## [TEXTAUSZUG]
Bild: Der Philosoph Enrique Dussel (1934–2023)​ war zentraler Stichwortgebe…
Es ist nur ein winziges, aber schönes Detail in einer beeindruckenden Vita
mit zwei Doktortiteln und verschiedenen Professuren: Zu Beginn seiner
Laufbahn arbeitete der spätere Philosoph Enrique Dussel einmal als
Zimmermann in Nazareth. Das war Ende der 1950er Jahre und für den späteren
Professor für Theologie und Kirchengeschichte sicherlich eine Praxis von
nicht geringer Symbolkraft.
Dussel war einer der bedeutendsten Intellektuellen Lateinamerikas. In
Argentinien geboren, lebte und lehrte er ab den 1970er Jahren in Mexiko.
Mit seinen über dreißig Büchern beeinflusste er Debatten um linke Theorie
und Praxis über Generationen hinweg. Er gehörte in den 1960er Jahren der
[1][Befreiungstheologie] an und wurde in den letzten zwei Jahrzehnten zu
einem der zentralen Stichwortgeber dekolonialistischer Theorie.

## [EINTRÄGE]
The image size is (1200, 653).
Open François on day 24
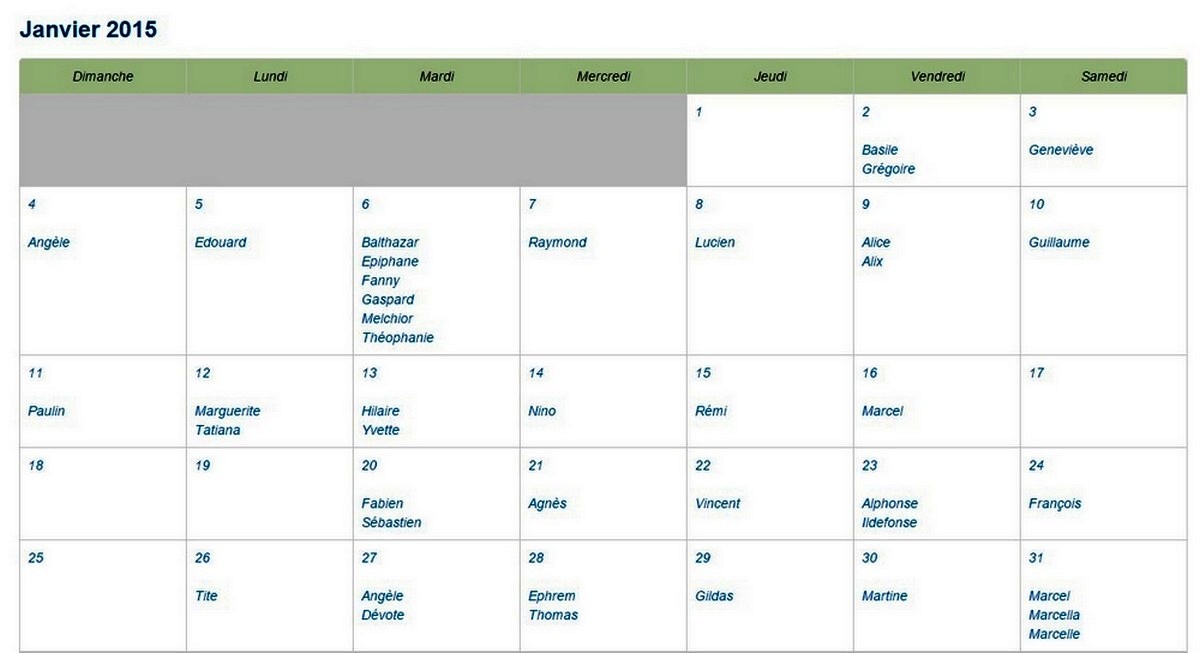(x=1055, y=503)
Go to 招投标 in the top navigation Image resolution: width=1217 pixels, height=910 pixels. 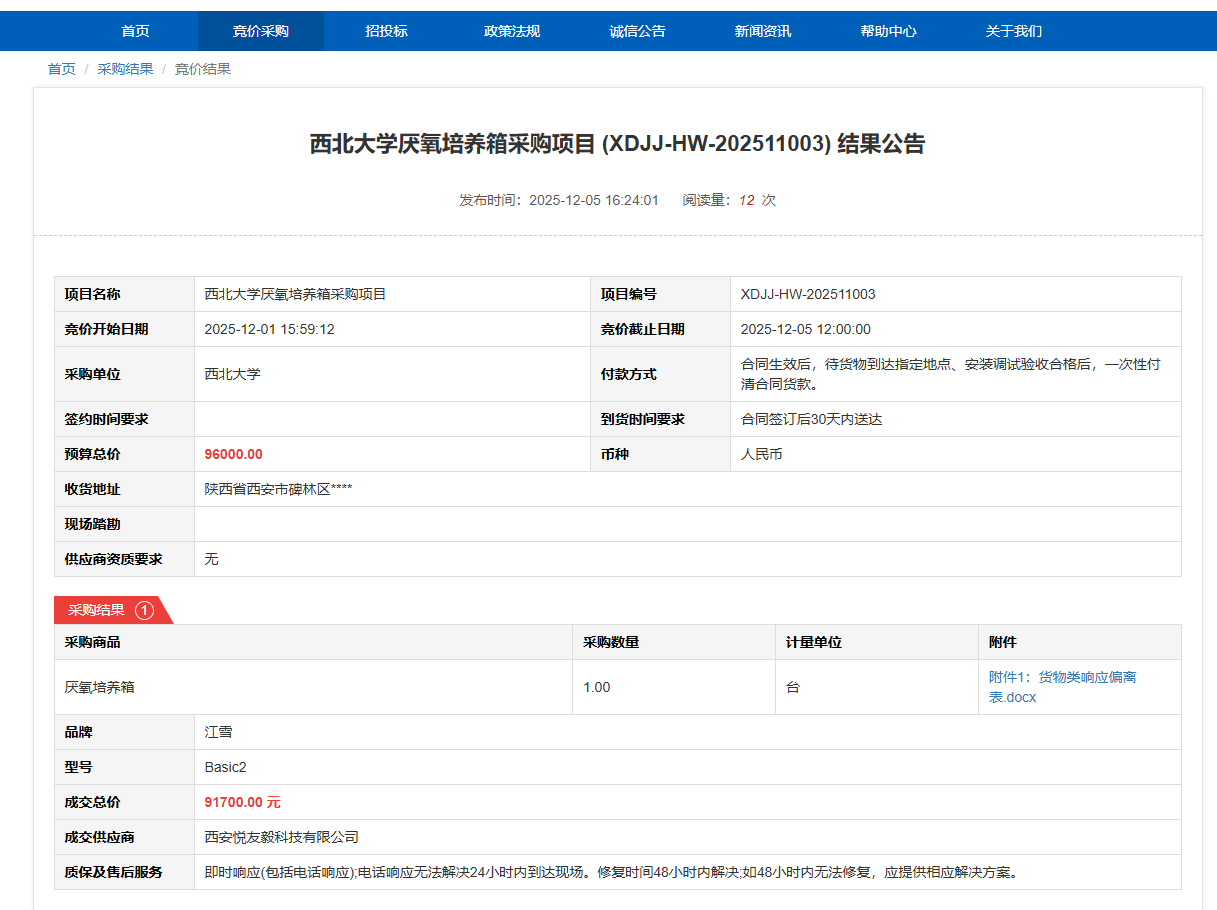point(386,31)
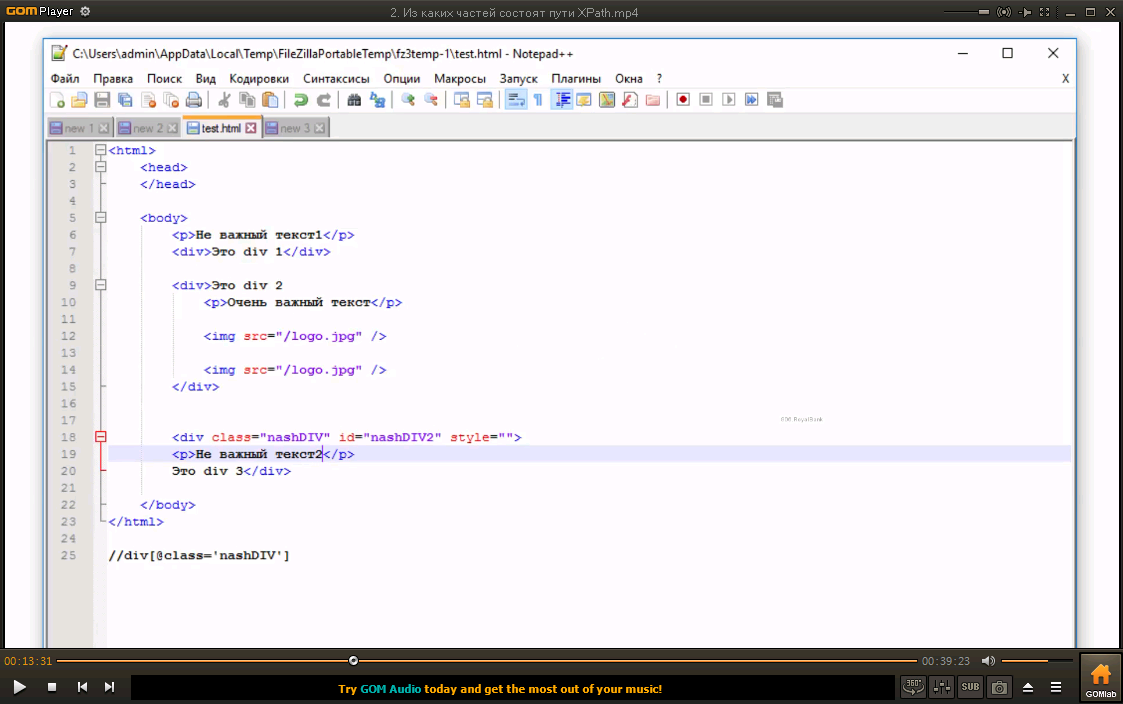Open GOM Player settings gear icon
This screenshot has width=1123, height=704.
[85, 12]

## [ARBEITSANWEISUNGEN]
- a) Nenne bitte alle Jahrzehnte, die der Text über Enrique Dussel mit einer Jahreszahl angibt.
- b) Nimm den Text über Enrique Dussel nach seinem letzten Satz wieder auf und schreibe ihn weiter.
Für die Aufgaben sind die Einträge ohne Belang.

## [LÖSUNGEN]
- a) Die 1950er, die 1970er und die 1960er Jahre.

- b)
Dass die Moderne nicht mit dem Westfälischen Frieden oder der Aufklärung,
sondern schon 1492 begann, mit der Ankunft der Spanier in der Karibik,
wurde er nicht müde zu betonen. Dementsprechend sah Dussel die moderne
Subjektivität nicht nur als einen Sieg der Vernunft an, sondern auch als
Effekt einer Geschichte der kolonialen Gewalt: Das „Ich denke, also bin
ich“ von René Descartes sei nicht ohne ein „Ich erobere, also bin ich“ zu
haben.
## Aussicht auf Befreiung der Ausgegrenzten
Ausbeutung und Ausgrenzung der „Anderen“ standen im Zentrum seines
politisch-theoretischen Interesses, mit dem er die Marx’sche Ökonomiekritik
und die [2][Subjektphilosophie von Emmanuel Levinas] verknüpfte. Die
Ausgegrenzten waren für ihn jedoch nicht nur Opfer: Zwar sind sie in eine
Position der „Exteriorität“ gezwungen, wie Dussel vielfach ausführte. In
dieser Stellung des Außerhalb lag für ihn aber stets auch ein Potenzial für
Befreiung.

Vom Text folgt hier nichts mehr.